On Feb. 8, the Senate Health, Education, Labor and Pensions (HELP) Committee held a hearing to examine the cost of prescription drugs. Announced witnesses were:

  • Joaquin Duato, Johnson and Johnson Chief Executive Officer
  • Robert Davis, Merck Chief Executive Officer
  • Chris Boerner, Bristol Myers Squibb Chief Executive Officer
  • Peter Maybarduk, J.D., Access to Medicines Director at Public Citizen
  • Tahir Amin, LL.B., Chief Executive Officer at Initiative for Medicines, Access and Knowledge
  • Darius Lakdawalla, Ph.D., Director of Research at the University of Southern California Schaeffer Center

In addition, HELP committee majority staff released a report concerning the profits Johnson and Johnson, Merck and Bristol Meyer Squibb made in 2022 and the median price they charged for certain medications in the U.S. compared to other countries over the last two decades.

For more information on the hearing, click here.

For more information on the report, click here.

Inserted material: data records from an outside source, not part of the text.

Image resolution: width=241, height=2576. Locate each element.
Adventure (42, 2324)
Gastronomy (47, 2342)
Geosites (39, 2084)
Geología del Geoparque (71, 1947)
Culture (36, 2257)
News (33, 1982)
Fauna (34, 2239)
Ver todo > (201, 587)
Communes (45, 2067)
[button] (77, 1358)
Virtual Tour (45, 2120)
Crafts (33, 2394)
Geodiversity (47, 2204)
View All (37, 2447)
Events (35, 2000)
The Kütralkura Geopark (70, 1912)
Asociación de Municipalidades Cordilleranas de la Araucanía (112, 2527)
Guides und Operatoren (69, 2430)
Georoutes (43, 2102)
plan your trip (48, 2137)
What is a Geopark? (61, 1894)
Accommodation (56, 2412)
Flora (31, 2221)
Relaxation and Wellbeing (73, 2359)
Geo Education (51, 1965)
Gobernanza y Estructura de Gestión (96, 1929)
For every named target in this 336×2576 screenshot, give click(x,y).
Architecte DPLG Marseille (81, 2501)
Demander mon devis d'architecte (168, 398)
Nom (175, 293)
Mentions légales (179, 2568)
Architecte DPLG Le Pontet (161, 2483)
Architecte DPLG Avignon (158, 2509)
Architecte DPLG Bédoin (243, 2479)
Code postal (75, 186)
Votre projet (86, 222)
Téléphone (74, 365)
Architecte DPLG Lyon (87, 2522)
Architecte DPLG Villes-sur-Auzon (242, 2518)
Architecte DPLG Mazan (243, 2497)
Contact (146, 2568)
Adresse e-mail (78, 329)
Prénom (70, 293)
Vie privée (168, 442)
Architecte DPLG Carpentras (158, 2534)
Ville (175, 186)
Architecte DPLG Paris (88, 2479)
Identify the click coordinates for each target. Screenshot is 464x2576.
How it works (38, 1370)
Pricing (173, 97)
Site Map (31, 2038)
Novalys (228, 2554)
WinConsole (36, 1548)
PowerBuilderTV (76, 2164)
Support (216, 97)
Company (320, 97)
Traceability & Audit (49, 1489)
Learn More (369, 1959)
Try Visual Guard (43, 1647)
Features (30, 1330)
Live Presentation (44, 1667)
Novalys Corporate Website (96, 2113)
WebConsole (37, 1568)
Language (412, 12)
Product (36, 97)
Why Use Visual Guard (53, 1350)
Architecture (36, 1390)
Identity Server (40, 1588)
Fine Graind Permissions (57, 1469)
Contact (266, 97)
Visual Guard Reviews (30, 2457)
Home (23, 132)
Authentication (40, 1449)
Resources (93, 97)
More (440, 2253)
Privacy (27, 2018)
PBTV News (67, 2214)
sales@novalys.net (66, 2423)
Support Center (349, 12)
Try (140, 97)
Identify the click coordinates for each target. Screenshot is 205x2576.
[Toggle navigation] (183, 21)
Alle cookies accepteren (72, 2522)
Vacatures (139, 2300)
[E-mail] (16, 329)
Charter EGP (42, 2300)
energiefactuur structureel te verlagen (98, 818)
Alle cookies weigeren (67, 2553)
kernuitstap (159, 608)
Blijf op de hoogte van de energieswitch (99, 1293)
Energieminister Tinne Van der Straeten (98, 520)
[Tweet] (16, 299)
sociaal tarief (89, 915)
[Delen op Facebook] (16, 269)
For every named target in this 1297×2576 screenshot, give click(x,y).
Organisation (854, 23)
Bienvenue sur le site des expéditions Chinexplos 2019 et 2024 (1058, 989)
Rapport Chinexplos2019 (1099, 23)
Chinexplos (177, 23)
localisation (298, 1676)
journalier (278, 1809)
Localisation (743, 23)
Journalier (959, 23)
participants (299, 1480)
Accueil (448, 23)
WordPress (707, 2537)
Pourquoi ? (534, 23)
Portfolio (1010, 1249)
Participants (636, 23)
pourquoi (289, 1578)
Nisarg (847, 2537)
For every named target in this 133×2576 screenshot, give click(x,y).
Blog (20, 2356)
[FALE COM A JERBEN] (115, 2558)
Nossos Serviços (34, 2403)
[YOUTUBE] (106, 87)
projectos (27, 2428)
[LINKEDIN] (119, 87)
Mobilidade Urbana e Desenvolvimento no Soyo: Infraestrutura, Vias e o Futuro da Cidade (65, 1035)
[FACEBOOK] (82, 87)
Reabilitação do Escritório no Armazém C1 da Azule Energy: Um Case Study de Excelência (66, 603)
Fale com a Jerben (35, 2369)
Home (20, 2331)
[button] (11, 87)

Senate Finance Committee Holds Hearing on Role of AI in Healthcare

On Feb. 8, the Senate Finance Committee held a hearing to discuss the use of artificial intelligence algorithms and systems in healthcare. Announced witnesses were:

  • Peter Shen, Head of Digital and Automation for North America at Siemens Healthineers
  • Mark Sendak, M.D., MPP, Co-Lead of the Health AI Partnership
  • Michelle M. Mello, J.D., Ph.D., Professor of Health Policy and Law at Stanford University
  • Ziad Obermeyer, M.D., Associate Professor and Blue Cross of California Distinguished Professor at the University of California – Berkeley
  • Katherine Baicker, Ph.D., University of Chicago Provost

For more information, click here.

Senate 340B Working Group Releases SUSTAIN 340B Act Discussion Draft

On Feb. 2, the Senate 340B Working Group released a legislative discussion draft of the Supporting Underserved and Strengthening Transparency, Accountability and Integrity Now and for the Future of 340B Act. The discussion draft outlines proposed changes to the 340B program concerning contract pharmacies, child sites, discount duplications, user fees and the definition of a 340B patient.

The working group is seeking feedback from 340B stakeholders on the proposals, and comments will be accepted until April 1.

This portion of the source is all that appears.